Find the absolute maximum and minimum values of the function over the indicated interval, and indicate the \( x \)-values at which they occur. \( f(x)=2 x-7 \) \( \begin{array}{ll}\text { (A) }[0,5] & \text { (B) }[-4,5] \\ \text { The absolute minimum value is } \square \text { at } x=\square \text {. } \\ \text { (A) The absolute maximum value is } \square \text { at } x=\square \text {. } \\ \text { (Use a comma to separate answers as needed.) } \\ \text { (Use comma to separate answers as needed.) } \\ \text { (B) The absolute maximum value is } \square \text { at } x=\square . \\ \text { (Use a comma to separate answers as needed.) } \\ \text { The absolute minimum value is } \square \text { at } x=\square . \\ \text { (Use a comma to separate answers as needed.) }\end{array} \)
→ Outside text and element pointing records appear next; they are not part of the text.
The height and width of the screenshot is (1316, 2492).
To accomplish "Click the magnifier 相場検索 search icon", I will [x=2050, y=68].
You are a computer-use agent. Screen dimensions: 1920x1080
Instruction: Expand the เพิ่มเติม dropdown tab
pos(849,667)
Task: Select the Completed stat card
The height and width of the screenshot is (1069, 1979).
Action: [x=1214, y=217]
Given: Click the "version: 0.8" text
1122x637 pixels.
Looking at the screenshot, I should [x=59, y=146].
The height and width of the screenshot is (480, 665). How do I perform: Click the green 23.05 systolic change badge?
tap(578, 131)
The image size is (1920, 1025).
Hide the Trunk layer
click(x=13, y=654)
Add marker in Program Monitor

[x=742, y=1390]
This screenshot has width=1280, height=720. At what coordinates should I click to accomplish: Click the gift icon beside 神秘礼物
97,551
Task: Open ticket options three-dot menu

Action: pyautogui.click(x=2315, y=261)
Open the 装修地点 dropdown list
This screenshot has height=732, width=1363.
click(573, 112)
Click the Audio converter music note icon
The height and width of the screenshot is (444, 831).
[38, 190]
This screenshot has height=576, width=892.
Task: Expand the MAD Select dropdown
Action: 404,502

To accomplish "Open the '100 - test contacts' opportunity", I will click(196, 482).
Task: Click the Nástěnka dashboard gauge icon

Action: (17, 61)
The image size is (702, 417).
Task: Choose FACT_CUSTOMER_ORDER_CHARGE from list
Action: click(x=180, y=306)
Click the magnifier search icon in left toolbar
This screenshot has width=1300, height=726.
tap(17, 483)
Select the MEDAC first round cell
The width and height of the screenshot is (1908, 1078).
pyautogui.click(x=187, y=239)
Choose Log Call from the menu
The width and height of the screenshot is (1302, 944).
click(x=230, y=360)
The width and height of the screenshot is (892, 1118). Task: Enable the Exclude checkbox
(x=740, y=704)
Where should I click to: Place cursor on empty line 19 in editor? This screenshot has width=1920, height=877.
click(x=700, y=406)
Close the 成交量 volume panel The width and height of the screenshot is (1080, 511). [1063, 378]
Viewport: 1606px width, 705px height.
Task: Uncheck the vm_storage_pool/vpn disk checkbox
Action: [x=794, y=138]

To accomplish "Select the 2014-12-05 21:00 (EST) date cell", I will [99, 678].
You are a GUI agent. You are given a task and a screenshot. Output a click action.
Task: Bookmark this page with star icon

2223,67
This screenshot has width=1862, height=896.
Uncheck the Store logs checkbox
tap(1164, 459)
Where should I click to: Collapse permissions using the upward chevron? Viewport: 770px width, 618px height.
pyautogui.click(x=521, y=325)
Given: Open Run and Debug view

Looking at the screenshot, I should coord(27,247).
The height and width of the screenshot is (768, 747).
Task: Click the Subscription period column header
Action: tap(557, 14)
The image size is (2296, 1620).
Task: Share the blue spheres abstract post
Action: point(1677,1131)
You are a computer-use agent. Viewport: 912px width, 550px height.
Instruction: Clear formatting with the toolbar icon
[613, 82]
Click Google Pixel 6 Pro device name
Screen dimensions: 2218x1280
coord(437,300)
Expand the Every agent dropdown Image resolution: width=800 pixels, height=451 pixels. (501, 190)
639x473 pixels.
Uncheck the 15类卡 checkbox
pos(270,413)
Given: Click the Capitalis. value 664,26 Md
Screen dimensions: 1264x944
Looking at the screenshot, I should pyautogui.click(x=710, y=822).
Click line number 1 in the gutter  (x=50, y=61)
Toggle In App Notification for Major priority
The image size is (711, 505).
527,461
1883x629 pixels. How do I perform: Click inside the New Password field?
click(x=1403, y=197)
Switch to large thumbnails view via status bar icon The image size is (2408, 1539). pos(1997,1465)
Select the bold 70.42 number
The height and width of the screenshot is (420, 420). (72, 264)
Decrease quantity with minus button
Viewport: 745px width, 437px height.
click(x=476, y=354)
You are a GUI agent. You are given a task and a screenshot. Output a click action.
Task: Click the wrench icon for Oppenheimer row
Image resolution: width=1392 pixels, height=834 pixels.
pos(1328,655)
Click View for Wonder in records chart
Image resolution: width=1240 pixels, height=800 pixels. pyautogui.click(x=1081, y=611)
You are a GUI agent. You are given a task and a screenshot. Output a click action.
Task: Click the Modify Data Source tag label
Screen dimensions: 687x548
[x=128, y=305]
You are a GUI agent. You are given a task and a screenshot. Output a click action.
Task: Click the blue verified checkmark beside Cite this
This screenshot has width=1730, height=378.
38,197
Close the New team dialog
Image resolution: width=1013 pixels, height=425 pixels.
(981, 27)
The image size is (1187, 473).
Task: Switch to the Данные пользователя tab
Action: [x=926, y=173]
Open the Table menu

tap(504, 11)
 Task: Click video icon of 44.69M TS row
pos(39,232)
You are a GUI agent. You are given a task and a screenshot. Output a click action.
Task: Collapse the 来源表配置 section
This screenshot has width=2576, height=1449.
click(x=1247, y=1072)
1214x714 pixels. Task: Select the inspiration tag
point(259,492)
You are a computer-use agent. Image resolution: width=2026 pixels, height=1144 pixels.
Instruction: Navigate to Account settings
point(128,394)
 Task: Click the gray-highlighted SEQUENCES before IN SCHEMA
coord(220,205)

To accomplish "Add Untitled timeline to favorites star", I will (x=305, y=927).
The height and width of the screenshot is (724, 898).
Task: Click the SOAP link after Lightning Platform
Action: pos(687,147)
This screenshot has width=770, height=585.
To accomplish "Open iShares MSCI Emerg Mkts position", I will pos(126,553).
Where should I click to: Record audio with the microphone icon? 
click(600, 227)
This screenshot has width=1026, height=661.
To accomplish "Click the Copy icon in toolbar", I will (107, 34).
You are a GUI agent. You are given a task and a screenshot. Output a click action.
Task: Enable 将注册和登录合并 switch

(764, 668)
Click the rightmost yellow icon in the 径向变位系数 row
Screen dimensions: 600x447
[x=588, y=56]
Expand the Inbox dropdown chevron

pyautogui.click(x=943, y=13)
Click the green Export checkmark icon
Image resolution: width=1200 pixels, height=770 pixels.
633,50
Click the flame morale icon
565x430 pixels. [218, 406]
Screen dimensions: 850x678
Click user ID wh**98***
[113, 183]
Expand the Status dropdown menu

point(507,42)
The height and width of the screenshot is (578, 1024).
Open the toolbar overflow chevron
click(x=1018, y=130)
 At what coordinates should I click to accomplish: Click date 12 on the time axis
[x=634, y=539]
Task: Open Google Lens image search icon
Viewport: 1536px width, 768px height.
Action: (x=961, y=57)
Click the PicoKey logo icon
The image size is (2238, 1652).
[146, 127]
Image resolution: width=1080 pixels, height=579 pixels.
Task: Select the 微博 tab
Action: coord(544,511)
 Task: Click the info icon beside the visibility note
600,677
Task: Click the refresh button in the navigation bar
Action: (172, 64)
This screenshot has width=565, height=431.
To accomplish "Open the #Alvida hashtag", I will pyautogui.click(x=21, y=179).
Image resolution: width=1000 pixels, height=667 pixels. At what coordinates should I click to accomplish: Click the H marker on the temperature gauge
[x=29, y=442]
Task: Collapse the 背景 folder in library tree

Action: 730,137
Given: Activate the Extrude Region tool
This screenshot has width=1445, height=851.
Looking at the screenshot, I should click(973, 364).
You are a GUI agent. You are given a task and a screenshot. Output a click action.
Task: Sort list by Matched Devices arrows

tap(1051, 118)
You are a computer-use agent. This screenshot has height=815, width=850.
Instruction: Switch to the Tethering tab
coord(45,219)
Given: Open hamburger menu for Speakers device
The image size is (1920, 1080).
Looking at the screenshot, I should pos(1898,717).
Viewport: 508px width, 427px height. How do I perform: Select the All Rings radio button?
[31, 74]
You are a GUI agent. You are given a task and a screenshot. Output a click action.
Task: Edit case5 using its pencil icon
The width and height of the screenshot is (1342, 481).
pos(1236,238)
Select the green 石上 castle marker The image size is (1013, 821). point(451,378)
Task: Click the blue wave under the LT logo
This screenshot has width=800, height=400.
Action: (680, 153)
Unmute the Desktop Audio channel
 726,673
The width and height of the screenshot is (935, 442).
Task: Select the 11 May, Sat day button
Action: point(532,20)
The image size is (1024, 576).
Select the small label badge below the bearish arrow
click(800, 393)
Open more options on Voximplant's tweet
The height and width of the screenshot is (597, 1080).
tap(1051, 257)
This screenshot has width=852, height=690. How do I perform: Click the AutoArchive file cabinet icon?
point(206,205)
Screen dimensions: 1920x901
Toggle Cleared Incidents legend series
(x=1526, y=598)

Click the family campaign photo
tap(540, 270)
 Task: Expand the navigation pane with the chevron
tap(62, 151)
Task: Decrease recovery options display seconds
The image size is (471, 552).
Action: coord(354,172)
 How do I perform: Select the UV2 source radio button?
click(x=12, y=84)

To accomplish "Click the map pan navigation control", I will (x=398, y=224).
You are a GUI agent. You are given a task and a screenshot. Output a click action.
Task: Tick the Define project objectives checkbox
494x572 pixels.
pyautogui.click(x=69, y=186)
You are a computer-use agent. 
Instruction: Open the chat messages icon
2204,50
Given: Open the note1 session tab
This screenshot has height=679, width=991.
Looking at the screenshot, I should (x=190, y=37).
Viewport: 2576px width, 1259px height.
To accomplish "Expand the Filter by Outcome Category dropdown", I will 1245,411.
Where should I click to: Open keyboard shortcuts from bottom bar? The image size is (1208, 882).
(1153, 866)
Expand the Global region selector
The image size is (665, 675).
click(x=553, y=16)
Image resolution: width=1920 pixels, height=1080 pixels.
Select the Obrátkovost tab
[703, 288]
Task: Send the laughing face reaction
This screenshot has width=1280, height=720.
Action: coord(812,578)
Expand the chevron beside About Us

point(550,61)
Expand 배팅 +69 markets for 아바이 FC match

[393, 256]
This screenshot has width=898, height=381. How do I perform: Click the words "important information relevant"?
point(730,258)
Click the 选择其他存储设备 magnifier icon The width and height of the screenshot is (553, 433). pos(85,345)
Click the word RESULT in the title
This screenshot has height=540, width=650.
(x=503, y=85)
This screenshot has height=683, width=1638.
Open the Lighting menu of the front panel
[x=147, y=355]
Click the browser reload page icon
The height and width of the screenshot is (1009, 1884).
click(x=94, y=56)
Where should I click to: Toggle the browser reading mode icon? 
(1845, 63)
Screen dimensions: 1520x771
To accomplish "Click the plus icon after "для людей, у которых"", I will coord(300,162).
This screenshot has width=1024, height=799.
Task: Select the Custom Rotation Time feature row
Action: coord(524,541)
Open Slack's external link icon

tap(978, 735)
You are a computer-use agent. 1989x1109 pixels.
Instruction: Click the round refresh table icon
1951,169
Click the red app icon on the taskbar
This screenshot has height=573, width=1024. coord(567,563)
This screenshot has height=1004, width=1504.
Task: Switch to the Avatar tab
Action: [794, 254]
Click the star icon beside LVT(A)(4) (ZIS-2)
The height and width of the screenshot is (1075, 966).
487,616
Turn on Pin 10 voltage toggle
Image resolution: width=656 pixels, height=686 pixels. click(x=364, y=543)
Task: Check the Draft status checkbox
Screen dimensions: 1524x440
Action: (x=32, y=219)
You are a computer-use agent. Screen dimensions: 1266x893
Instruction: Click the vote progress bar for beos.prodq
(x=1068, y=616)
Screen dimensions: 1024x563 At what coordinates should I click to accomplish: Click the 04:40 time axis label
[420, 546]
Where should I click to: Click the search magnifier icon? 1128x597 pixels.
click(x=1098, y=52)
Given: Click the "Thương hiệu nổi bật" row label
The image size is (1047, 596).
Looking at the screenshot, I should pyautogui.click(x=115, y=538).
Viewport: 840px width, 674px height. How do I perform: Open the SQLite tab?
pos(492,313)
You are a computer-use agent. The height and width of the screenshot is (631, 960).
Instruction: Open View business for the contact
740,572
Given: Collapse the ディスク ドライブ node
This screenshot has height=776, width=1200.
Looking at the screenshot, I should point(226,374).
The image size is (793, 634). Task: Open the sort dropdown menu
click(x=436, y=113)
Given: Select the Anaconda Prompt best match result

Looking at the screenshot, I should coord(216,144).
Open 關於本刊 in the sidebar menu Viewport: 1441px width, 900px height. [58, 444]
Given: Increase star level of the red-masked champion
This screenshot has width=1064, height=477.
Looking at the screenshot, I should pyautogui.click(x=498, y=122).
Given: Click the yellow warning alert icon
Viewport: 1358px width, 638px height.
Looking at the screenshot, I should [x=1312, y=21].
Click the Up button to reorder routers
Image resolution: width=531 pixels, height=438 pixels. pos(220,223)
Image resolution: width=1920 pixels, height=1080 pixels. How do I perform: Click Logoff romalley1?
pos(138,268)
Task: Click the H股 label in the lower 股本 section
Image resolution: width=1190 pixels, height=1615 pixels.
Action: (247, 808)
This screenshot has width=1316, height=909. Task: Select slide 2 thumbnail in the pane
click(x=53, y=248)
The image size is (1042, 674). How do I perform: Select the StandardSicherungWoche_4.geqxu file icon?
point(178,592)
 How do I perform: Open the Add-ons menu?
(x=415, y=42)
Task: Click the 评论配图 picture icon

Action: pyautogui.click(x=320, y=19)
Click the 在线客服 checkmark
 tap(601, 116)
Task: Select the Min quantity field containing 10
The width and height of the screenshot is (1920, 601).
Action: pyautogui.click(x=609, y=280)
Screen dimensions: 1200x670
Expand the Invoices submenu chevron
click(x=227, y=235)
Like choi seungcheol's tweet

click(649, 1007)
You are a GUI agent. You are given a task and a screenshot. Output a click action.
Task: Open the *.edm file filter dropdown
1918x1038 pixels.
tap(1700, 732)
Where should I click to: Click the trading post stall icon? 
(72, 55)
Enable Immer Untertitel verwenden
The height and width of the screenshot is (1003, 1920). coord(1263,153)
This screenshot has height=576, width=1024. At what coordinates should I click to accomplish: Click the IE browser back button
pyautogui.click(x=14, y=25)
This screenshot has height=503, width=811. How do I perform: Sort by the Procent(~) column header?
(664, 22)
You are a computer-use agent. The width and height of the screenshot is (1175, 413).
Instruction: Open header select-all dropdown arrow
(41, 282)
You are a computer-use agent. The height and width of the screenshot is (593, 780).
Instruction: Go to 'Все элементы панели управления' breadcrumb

To find the absolute maximum and minimum values of the function \( f(x) = 2x - 7 \) over the intervals, we'll evaluate the function at the endpoints and check any critical points within the intervals. ### For interval (A) [0, 5]: 1. **Evaluate at the endpoints**: - \( f(0) = 2(0) - 7 = -7 \) - \( f(5) = 2(5) - 7 = 3 \) 2. **Conclusions**: - The absolute maximum value is \( 3 \) at \( x = 5 \). - The absolute minimum value is \( -7 \) at \( x = 0 \). ### For interval (B) [-4, 5]: 1. **Evaluate at the endpoints**: - \( f(-4) = 2(-4) - 7 = -15 \) - \( f(5) = 3 \) (calculated above) 2. **Conclusions**: - The absolute maximum value is \( 3 \) at \( x = 5 \). - The absolute minimum value is \( -15 \) at \( x = -4 \). ### Final Answers: **(A)** The absolute maximum value is \( 3 \) at \( x = 5 \). The absolute minimum value is \( -7 \) at \( x = 0 \). **(B)** The absolute maximum value is \( 3 \) at \( x = 5 \). The absolute minimum value is \( -15 \) at \( x = -4 \).